Hb Lepore has been rarely reported in Chinese populations, while, the Hb Lepore-Boston-Washington seem more prevalent in China27. Hb Lepore cannot be diagnosed through routine thalassemia gene testing based on PCR-RDB technology, but it can be well indicated through hemoglobin electrophoresis or high performance liquid chromatography (HPLC) technology. Heterozygotes of Hb Lepore commonly exhibit a mild hypochromic microcytic anaemia with 10–15% Hb Lepore and a slightly increased level of Hb F7. However, a novel Hb Lepore-Hong Kong was identified with increased level of Hb A2 and Hb F, but without a Hb Lepore band, which may due to the delta-beta fusion gene of Hb Lepore-Hong Kong that sharing the same coding sequences as HBB25. In the present study, five members in four Chinese families had decreased levels of MCV and MCH, with an abnormal Hb band in zone 6 (7.3–10.5%), and various Hb F levels (0–5.1%), which was consistent with the previous reports.
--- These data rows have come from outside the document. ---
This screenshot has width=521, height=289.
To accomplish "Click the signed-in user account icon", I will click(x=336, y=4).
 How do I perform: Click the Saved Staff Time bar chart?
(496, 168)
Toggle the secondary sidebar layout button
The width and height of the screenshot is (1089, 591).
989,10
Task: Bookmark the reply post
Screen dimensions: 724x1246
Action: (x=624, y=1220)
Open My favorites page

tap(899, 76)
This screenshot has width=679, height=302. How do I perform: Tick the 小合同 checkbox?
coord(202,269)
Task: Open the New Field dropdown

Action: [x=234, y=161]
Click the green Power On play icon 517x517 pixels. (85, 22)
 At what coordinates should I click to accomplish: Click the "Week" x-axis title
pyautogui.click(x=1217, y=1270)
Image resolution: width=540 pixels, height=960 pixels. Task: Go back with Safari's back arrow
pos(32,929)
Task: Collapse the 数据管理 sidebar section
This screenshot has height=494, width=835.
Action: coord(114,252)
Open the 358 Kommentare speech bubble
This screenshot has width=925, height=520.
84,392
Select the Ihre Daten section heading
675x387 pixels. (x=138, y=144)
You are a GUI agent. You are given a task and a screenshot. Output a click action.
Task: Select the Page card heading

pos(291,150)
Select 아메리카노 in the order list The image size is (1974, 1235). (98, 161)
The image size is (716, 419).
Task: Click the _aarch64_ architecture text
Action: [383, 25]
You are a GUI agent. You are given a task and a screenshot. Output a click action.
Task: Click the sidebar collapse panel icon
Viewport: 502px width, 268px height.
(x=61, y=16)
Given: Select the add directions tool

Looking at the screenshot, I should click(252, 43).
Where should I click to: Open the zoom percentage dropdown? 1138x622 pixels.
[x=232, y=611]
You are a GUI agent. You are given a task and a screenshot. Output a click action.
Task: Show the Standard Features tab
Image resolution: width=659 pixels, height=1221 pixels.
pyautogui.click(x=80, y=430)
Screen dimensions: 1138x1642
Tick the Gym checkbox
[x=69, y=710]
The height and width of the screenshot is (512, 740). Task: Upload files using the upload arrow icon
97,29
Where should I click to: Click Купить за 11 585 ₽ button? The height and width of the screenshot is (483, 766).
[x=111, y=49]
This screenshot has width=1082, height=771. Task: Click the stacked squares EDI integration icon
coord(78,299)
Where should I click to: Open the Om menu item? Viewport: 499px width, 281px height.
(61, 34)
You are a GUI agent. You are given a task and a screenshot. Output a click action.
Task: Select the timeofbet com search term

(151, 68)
Finally, all of the suspected members were identified carrying a same 7.414-kb deletion (NG_000007.3:g.63633_71046 del) in HBB and HBD globin genes, which manifest one bp difference with Hb Lepore-Boston-Washington, and we proposed to classify them as Hb Lepore-Boston-Washington heterozygosity carriers.

Hb Lepore is associated with a β-thalassemia phenotype, thus, individuals with homozygous or compound heterozygosity of Hb Lepore(s) would lead to β-thalassemia intermedia or major28. In this study of family 2 and family 3, the probands’ wife were also subject to TGS detection, while, no mutations in β-globin gene was observed. Interestingly, a rare Hb Nanchang (GGT > AGT) (HBA2:c.46G > A) variant at codon 15 in HBA2 globin gene was identified in the proband’s wife of family 2. The HBA2:c.46G > A variant, which involved a GGT → AGT change and resulting in a Gly → Ser replacement at CD15 was first identified in a girl with normal hematological parameters and classified as silent α-thalassemia29. Subsequently, the variant of Hb Nanchang (HBA2:c.46G > A) was reported by Xu et al.30 in a Chinese population with normal hematological parameters. Notably, in our present study, the patient who harbored Hb Nanchang (GGT > AGT) (HBA2:c.46G > A) variant exhibited a slightly low level of MCH (26.8 pg), which may causing α+-thalassemia (silent α-thalassemia). In addition, as elicited in the IthaGenes database (https://www.ithanet.eu/), HBA2:c.46G > A was indicated to result in α+-thalassemia.

To summarize, our study first described the similar Hb Lepore (NG_000007.3:g.63633_71046del) in Chinese population. In addition, Hb Nanchang variants was identified in Fujian province for the first time. Our findings suggest that combining the use of Hb capillary electrophoresis and third-generation sequencing would effectively screen and diagnose Hb Lepore.